Although just more than half of students in the Saint Louis Public Schools graduate in four years and the district has an abysmally low ACT score of 16.5, the Missouri Board of Education granted the school district provisional accreditation status, and rightfully so. After all, the district met the minimum requirements for provisional accreditation under the evaluation system in place when the district filed its request. Rather than quibble about whether they should or should not have been given provisional accreditation, it is time to reassess how we evaluate schools and school districts.
In college track and field, the NCAA sets both provisional and automatic marks for athletes to qualify for the national competition. The marks are set very high and often, not many athletes qualify automatically or even provisionally. In contrast, the state’s board of education has set the bar for accreditation and provisional accreditation very low; so low, in fact, that the distinctions are essentially meaningless.
The distinctions are also inconsequential because they change very little for the district besides the label. And as Shakespeare noted, “a low-performing school district by any other name would smell like a low-performing school district.” OK, maybe Shakespeare did not say that exactly, but you get the point; call the district what you will, the label has no real impact on students.
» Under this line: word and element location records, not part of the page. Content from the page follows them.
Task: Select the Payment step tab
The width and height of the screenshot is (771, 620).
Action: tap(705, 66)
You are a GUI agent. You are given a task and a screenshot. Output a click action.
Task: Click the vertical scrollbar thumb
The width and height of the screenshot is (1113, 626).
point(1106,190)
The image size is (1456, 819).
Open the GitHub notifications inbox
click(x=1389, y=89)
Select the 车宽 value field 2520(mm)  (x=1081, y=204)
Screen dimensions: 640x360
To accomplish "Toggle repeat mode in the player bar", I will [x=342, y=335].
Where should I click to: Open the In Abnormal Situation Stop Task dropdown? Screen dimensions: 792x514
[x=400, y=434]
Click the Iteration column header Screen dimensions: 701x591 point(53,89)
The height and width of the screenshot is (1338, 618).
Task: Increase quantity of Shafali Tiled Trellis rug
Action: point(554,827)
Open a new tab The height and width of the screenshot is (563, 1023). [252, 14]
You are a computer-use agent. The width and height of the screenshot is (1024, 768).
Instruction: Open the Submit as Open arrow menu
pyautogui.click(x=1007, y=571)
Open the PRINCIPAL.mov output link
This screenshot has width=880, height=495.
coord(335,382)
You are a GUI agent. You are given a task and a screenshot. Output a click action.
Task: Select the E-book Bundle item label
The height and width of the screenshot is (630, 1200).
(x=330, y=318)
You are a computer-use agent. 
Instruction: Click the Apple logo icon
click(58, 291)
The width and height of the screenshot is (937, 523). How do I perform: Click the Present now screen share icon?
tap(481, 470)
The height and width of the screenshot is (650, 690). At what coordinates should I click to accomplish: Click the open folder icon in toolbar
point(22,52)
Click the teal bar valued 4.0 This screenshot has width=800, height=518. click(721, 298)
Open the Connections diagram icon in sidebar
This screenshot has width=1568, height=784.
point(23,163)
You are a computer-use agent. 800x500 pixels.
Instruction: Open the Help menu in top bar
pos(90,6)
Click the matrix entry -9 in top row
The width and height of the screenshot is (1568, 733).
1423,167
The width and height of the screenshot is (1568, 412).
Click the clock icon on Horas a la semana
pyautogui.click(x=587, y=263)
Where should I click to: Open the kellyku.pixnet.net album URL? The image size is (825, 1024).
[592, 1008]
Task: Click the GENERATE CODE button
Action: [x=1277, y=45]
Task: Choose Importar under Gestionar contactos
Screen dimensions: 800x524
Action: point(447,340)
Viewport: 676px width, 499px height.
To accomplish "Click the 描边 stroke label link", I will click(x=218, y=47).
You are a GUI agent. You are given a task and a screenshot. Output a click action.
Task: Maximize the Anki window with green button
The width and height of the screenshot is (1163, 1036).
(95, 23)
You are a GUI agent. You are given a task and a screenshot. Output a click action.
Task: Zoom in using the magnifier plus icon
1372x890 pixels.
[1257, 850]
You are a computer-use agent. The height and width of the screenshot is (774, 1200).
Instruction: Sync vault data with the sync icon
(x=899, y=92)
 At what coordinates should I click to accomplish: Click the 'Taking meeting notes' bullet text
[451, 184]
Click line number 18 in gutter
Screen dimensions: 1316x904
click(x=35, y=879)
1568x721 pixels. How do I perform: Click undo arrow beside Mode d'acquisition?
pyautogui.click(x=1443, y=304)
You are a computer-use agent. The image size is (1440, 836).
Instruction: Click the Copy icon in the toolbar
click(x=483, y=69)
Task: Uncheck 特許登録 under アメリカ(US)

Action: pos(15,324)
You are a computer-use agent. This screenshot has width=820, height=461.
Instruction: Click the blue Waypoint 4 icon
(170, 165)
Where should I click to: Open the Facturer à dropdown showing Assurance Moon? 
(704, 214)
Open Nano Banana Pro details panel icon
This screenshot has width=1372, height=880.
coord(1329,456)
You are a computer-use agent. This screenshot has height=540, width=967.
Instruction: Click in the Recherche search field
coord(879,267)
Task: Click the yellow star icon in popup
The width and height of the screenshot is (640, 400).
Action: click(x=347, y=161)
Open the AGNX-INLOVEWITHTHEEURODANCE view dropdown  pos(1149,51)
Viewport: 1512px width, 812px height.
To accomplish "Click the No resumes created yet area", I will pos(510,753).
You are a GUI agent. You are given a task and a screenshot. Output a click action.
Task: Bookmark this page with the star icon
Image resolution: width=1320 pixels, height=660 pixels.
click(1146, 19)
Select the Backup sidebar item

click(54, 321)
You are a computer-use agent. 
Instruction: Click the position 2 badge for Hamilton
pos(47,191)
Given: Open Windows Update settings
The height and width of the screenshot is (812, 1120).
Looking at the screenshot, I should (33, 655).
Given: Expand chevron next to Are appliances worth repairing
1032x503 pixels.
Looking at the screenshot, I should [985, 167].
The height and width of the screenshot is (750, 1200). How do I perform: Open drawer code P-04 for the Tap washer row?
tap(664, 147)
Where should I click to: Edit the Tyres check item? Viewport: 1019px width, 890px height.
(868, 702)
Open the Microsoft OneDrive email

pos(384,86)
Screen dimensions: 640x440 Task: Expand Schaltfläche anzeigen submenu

The state is moving to a new accreditation system this coming year. While the new system will be an improvement, it still leaves much to be desired. Both the old system and the new system accredit school districts, not schools. This was very important in the accreditation decision of Saint Louis Public Schools, where magnet schools drove up the district’s average performance. District level evaluations, especially in large urban districts, give parents very little information when they are deciding where to send their children to school.
Missouri’s current method of accrediting school districts does little more than give grown-ups something to argue about and has few real implications for schools or students. The state would be doing a real service to families if it moved to a school report card format, where schools are graded on a scale from “A” to “F.” A school grading system would allow families to be more informed, hold their local school more accountable, and express choice more wisely. Isn’t the goal to have parents become informed and engaged?
The current system pre-supposes that the state can hold schools accountable by accrediting the school district, when in reality, school accountability is best achieved when families are allowed to hold their child’s school accountable. The state can help in this effort if it makes school performance more transparent at the school level. If the reclassification of the Saint Louis Public School District proves anything, it is that the state’s standards are much lower than parents’ standards.
James V. Shuls is the education policy analyst at the Show-Me Institute, which promotes market solutions for Missouri public policy.